ABOUT THIS TASK: Reproduce the entries below exactly, but only from the line containing "Screen dimensions: 205x153" to the line containing "Task: Switch to What's the risk? tab", inclusive.

DATA IN THIS EXERCISE:
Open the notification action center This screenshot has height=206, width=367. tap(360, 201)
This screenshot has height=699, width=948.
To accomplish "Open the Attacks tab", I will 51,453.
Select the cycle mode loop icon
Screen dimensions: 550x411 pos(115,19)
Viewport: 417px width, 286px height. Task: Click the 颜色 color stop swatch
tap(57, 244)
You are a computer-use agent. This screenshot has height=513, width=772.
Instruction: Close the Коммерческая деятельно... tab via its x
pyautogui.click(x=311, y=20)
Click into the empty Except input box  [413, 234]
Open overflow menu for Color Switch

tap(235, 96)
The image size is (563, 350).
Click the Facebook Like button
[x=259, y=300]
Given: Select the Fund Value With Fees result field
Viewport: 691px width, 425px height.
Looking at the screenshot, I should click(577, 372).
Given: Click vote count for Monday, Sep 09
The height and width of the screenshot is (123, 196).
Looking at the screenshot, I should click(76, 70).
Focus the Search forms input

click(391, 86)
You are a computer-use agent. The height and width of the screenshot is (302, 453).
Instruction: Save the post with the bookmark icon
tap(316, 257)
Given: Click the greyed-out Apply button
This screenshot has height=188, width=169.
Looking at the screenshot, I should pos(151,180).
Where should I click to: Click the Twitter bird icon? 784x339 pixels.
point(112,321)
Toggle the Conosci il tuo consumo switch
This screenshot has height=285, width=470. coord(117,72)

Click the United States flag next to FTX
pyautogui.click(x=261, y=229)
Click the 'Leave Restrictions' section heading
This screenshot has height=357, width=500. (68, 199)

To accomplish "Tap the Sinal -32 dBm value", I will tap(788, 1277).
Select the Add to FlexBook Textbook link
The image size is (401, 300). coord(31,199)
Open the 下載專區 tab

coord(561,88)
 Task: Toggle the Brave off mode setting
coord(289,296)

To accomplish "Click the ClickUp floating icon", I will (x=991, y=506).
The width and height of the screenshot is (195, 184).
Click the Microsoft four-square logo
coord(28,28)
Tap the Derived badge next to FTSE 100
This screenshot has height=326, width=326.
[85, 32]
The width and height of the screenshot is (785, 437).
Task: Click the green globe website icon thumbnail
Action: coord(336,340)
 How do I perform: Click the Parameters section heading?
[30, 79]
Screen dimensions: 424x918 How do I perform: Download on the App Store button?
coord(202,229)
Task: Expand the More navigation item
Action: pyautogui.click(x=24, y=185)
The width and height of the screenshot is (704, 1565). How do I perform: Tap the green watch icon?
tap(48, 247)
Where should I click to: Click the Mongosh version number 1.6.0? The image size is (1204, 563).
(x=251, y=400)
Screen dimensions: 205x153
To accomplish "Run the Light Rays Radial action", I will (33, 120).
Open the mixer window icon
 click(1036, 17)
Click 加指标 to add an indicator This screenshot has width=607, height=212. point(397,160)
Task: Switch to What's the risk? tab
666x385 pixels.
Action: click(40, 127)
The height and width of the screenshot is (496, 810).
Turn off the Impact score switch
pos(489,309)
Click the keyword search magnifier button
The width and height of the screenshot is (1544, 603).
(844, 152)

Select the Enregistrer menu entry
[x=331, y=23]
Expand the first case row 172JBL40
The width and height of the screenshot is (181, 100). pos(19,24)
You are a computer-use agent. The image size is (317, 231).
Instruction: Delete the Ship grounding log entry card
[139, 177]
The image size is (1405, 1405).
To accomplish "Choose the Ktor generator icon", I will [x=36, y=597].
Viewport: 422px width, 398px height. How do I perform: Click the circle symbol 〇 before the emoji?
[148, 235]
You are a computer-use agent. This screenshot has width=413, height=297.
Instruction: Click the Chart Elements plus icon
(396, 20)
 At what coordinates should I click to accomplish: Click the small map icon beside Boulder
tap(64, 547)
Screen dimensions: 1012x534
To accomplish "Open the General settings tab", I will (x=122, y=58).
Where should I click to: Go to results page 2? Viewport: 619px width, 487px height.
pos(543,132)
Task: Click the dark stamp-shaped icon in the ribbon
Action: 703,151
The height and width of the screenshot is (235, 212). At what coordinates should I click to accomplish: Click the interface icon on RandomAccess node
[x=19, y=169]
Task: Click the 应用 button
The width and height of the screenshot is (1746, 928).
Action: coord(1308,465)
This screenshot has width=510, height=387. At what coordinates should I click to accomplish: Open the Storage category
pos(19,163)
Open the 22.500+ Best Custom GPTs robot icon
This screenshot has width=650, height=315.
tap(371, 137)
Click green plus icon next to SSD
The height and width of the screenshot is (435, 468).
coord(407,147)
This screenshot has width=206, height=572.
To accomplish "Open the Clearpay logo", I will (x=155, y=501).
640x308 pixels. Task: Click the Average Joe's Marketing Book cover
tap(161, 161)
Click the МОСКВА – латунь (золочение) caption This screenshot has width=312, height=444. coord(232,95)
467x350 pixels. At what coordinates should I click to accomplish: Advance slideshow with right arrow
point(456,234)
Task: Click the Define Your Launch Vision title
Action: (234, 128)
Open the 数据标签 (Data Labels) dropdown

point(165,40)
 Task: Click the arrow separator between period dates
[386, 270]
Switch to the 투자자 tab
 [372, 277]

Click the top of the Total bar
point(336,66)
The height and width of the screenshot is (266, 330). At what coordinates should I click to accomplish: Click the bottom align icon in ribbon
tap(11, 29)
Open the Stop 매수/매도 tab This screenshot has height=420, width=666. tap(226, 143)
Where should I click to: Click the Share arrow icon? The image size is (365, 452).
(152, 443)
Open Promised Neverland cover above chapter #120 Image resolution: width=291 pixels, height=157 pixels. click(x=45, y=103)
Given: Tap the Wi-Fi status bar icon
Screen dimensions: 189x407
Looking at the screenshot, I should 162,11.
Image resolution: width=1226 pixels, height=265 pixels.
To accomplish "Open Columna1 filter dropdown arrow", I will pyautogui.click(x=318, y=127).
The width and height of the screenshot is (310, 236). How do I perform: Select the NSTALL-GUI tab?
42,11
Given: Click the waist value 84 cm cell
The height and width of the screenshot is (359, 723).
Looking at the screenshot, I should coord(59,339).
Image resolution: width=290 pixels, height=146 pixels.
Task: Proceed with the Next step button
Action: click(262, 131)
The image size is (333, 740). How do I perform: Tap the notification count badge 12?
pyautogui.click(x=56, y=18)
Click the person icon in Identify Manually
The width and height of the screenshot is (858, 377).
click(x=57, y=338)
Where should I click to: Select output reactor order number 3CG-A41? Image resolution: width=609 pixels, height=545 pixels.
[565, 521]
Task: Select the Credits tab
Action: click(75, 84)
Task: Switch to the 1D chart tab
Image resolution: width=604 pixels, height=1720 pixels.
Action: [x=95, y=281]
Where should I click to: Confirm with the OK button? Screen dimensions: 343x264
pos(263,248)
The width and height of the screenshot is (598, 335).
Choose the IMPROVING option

REPLY:
Screen dimensions: 205x153
To accomplish "Run the Light Rays Radial action", I will (33, 120).
Open the mixer window icon
 click(1036, 17)
Click 加指标 to add an indicator This screenshot has width=607, height=212. point(397,160)
Task: Switch to What's the risk? tab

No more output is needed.